**Problem to work on**: A single number is required: how many lines below include the string "Enable".

---------- Exercise material

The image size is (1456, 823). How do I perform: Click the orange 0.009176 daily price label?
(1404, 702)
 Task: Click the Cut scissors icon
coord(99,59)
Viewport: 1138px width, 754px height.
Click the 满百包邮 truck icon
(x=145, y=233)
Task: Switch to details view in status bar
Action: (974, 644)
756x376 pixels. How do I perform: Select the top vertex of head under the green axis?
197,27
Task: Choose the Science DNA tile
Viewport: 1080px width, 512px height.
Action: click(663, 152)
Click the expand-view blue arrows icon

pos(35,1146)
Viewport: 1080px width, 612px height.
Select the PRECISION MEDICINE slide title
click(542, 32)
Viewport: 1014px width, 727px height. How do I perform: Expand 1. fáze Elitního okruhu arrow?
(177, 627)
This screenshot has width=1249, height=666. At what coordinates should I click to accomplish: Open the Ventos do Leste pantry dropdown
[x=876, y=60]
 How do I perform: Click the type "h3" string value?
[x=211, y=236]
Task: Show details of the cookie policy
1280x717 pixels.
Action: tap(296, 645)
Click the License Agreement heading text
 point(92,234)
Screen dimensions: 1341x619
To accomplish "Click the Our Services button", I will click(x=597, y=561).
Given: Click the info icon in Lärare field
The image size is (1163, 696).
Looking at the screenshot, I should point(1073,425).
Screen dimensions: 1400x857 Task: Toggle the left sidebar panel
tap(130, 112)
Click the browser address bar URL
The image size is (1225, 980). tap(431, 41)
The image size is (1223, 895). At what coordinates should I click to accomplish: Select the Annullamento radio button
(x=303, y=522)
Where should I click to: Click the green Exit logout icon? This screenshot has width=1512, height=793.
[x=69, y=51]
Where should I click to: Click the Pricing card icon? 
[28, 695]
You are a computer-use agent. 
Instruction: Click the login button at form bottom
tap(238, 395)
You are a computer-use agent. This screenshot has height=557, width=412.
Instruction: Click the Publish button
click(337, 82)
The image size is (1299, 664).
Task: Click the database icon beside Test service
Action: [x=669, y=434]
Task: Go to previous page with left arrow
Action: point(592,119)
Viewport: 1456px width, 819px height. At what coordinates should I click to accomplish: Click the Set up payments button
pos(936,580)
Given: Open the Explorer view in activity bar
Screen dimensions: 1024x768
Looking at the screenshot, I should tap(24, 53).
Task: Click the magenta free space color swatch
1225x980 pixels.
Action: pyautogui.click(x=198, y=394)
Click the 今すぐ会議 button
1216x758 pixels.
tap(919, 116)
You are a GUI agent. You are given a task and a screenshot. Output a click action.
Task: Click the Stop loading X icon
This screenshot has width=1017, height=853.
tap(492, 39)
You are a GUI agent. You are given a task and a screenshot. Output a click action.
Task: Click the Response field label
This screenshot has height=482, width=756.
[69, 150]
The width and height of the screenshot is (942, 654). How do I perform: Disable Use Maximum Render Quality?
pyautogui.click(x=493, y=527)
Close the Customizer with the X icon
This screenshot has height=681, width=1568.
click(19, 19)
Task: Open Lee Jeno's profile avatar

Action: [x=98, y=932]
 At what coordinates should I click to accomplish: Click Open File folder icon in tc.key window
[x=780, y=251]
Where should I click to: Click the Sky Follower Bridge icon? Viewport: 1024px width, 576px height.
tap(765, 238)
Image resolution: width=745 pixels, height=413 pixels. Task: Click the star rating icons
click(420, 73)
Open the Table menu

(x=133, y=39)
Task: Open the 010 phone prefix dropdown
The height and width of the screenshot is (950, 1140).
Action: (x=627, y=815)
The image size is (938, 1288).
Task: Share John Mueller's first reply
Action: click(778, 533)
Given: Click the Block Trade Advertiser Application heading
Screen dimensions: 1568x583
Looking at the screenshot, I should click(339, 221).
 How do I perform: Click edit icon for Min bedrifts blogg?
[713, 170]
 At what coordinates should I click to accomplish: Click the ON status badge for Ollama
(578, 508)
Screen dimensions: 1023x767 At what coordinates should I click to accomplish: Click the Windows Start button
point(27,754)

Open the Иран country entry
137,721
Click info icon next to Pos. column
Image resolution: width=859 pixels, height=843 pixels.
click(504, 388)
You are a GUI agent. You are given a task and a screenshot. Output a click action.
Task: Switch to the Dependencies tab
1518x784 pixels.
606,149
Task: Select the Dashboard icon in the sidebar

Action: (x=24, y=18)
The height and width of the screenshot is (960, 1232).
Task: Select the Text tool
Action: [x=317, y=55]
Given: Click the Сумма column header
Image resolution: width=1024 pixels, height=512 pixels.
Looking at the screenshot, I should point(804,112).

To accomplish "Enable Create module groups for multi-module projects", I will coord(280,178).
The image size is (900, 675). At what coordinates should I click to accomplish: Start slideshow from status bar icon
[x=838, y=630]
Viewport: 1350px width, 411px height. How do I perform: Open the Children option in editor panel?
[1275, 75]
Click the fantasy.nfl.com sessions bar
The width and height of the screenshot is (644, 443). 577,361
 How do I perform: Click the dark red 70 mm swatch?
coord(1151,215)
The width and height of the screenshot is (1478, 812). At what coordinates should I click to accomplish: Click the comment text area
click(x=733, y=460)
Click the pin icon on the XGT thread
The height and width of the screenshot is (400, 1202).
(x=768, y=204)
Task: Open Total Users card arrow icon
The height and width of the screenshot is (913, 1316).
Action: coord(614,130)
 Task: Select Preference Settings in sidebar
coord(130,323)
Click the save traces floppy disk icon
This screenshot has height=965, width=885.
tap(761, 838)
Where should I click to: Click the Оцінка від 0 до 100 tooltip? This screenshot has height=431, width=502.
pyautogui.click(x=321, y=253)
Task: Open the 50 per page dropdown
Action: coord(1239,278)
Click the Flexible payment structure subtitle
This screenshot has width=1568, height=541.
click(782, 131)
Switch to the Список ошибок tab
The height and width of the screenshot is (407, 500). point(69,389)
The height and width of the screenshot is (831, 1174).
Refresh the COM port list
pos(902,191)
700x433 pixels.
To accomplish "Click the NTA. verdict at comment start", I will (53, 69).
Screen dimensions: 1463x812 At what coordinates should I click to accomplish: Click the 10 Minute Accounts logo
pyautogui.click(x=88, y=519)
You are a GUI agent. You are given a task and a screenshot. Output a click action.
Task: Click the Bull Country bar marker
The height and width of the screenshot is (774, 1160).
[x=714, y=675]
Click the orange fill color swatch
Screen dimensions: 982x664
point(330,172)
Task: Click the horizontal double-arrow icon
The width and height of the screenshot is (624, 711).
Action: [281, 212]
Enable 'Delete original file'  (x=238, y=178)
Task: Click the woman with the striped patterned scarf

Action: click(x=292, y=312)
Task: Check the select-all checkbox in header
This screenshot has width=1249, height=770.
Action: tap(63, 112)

--------------------

**Answer for the task**: 2